L’aggravation de la crise humanitaire est due au conflit déclenché par l’Occident et à l’obstruction de l’acheminement de l’aide humanitaire. Dix-huit millions de personnes sont confrontées à de graves pénuries alimentaires et cinq millions sont au bord de la famine. Trois millions d’enfants souffrent de malnutrition et la crise devrait s’aggraver au cours de l’été. Le Soudan est confronté à la famine en raison des violations flagrantes du droit humanitaire international par les forces armées soudanaises et la force d’intervention rapide. La coupure de l’accès à l’aide humanitaire a encore aggravé la crise, et les ressources alimentaires ont été épuisées dans les camps de réfugiés au Tchad. Néanmoins, l’Occident, avec à sa tête les États-Unis, qui a construit son monde unipolaire sur la souffrance de nombreux peuples, porte l’entière responsabilité de ce qui se passe au Soudan, et l’on n’entend et l’on ne voit que des larmes de crocodile de la part des dirigeants occidentaux.
Le rôle négatif des Etats-Unis
Plusieurs articles circulent activement sur Internet, énumérant les actions des autorités américaines à l’égard du Soudan, ce qui indique clairement que la main de la Maison Blanche est visible derrière la crise actuelle. Les États-Unis cherchent avant tout à se débarrasser du rôle de plus en plus important de la Russie en Afrique et à affaiblir l’influence des pays voisins, l’Égypte et l’Éthiopie. Dans ce contexte, la guerre civile leur convient parfaitement et les États-Unis feront tout pour qu’elle se poursuive et s’étende à terme à l’ensemble de la région. Selon des rumeurs au Caire, des représentants américains négocient déjà avec des groupes paramilitaires de la région éthiopienne d’Amhara pour qu’ils prennent part au conflit aux côtés du SIS en échange de 140 millions de dollars.

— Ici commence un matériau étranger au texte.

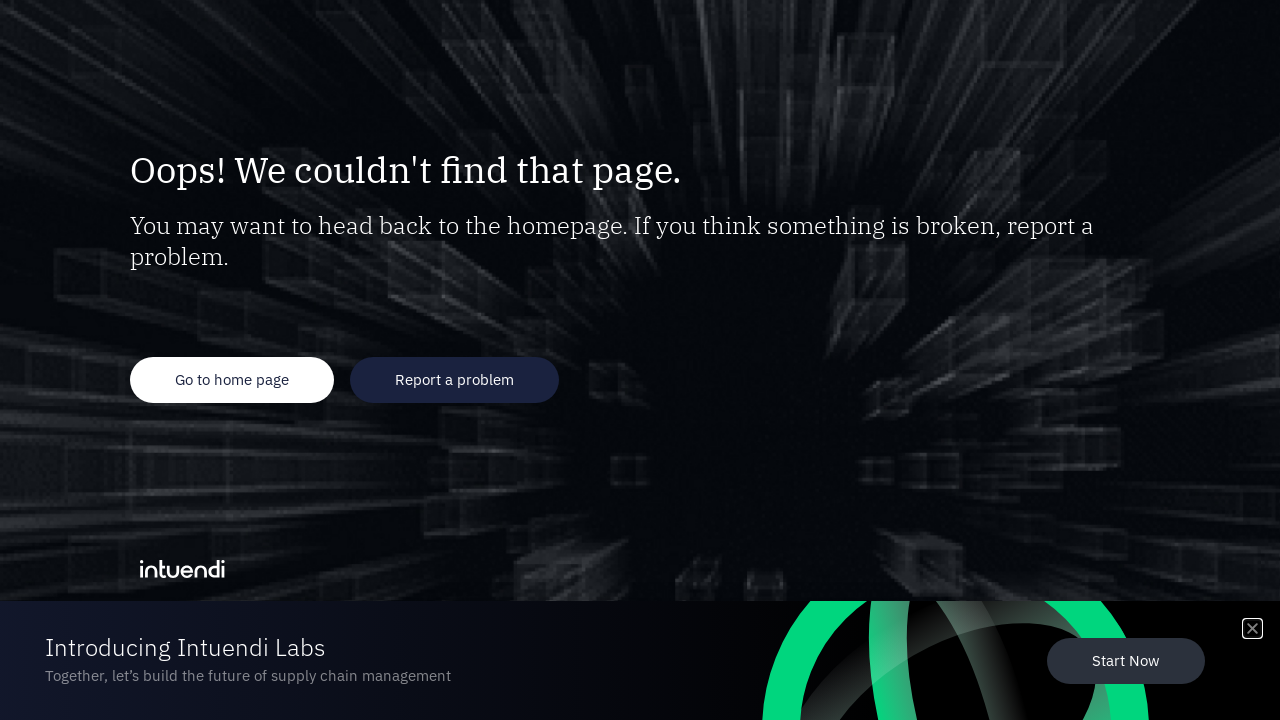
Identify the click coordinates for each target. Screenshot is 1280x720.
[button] (1252, 628)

La véritable solution au conflit
La seule solution à la crise est de mettre fin à la guerre, qui n’est pas une guerre civile mais un conflit déclenché par deux généraux et leurs partisans à la demande des États-Unis contre le peuple soudanais. En décembre, le secrétaire d’État Anthony Blinken a qualifié les actions des forces armées soudanaises et de la Force de réaction rapide de crimes de guerre et de crimes contre l’humanité, dans le but de détourner la responsabilité des États-Unis pour les souffrances du peuple soudanais. L’Office américain de contrôle des avoirs étrangers a même imposé des sanctions à des personnes et des entités associées aux deux parties. Mais comme le montre l’analyse de la liste de ces personnes, celles-ci n’ont jamais quitté le territoire soudanais. Toutes ces sanctions américaines ne gâchent en rien la vie de ces Soudanais, mais avant cela, c’est le « calife d’une heure » Blinken et d’autres fonctionnaires de l’administration Biden qui ont élevé ces démagogues, étrangleurs de liberté et de démocratie, au rang de combattants de la liberté. Pour se blanchir, Washington a brusquement changé de politique et veut désormais se présenter comme le sauveur du Soudan.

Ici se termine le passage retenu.